I customized a CombinedAttributesAdder so I can output the right Feature Engineered column names, depending if you choose to include a feature or not, like this:
class CombinedAttributesAdder(BaseEstimator, TransformerMixin): # BaseEstimator erlaubt get_params und set_params, TransformerMixin fit_transform()
def __init__(self, add_bedrooms_per_room = True): # Konstruktor, übernimmt Input von außen und importiert diesen
self.add_bedrooms_per_room = add_bedrooms_per_room # Importieren der äußeren Variable
def fit(self, X, y=None):
return self # Gibt nur das DataFrame zurück
def transform(self, X, y=None): # Transformation, richtet sich nach Indizes
rooms_per_household = X[:, rooms_ix] / X[:, households_ix]

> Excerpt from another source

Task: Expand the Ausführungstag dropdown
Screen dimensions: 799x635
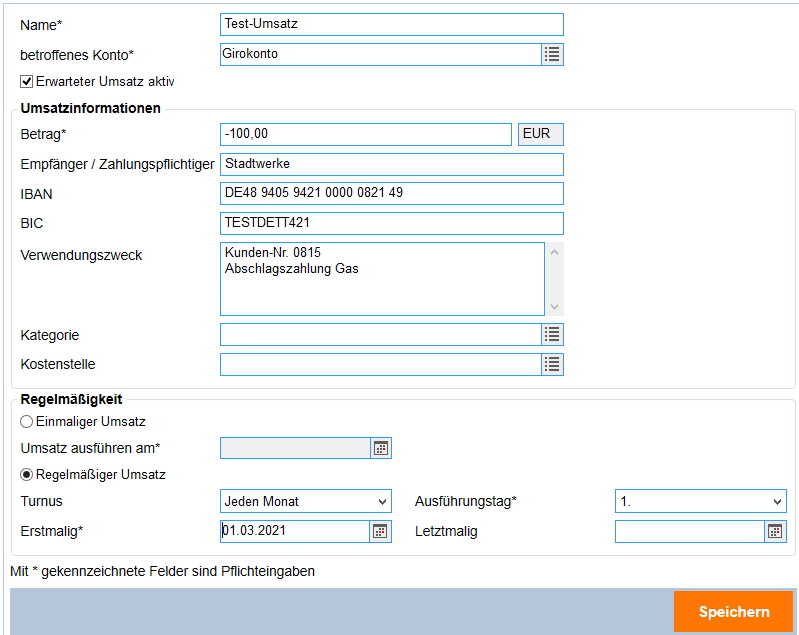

population_per_household = X[:, population_ix] / X[:, households_ix]
if self.add_bedrooms_per_room:
bedrooms_per_room = X[:, bedrooms_ix] / X[:, rooms_ix]
return np.c_[X, rooms_per_household, population_per_household,
bedrooms_per_room]
else:
return np.c_[X, rooms_per_household, population_per_household]
def columns(self):
if self.add_bedrooms_per_room:
return ["rooms_per_household", "population_per_household", "bedrooms_per_room"]
else:
return ["rooms_per_household", "population_per_household"]
attr_adder = CombinedAttributesAdder(add_bedrooms_per_room=False)
housing_extra_attribs = attr_adder.transform(housing.values)
That way everytime I call attr_adder.columns() i can get the right column names and don't need to write them out all the time.
The problem now is that I cant save my model, which the custom CombineAttributesAdder is a part of, with joblib, since I get the following Error:
---------------------------------------------------------------------------
PicklingError Traceback (most recent call last)
<ipython-input-76-29425b213cb0> in <module>()
2
3 import joblib
----> 4 joblib.dump(final_model_ch2, "final_model_ch2.pkl") # DIFF
5
50 frames
/usr/lib/python3.6/pickle.py in save_global(self, obj, name)
925 raise PicklingError(
926 "Can't pickle %r: it's not the same object as %s.%s" %
--> 927 (obj, module_name, name))
928
929 if self.proto >= 2:
PicklingError: Can't pickle <class '__main__.CombinedAttributesAdder'>: it's not the same object as __main__.CombinedAttributesAdder
Is there a way to save the model, while maintaining the custom CombinedAttributesAdder?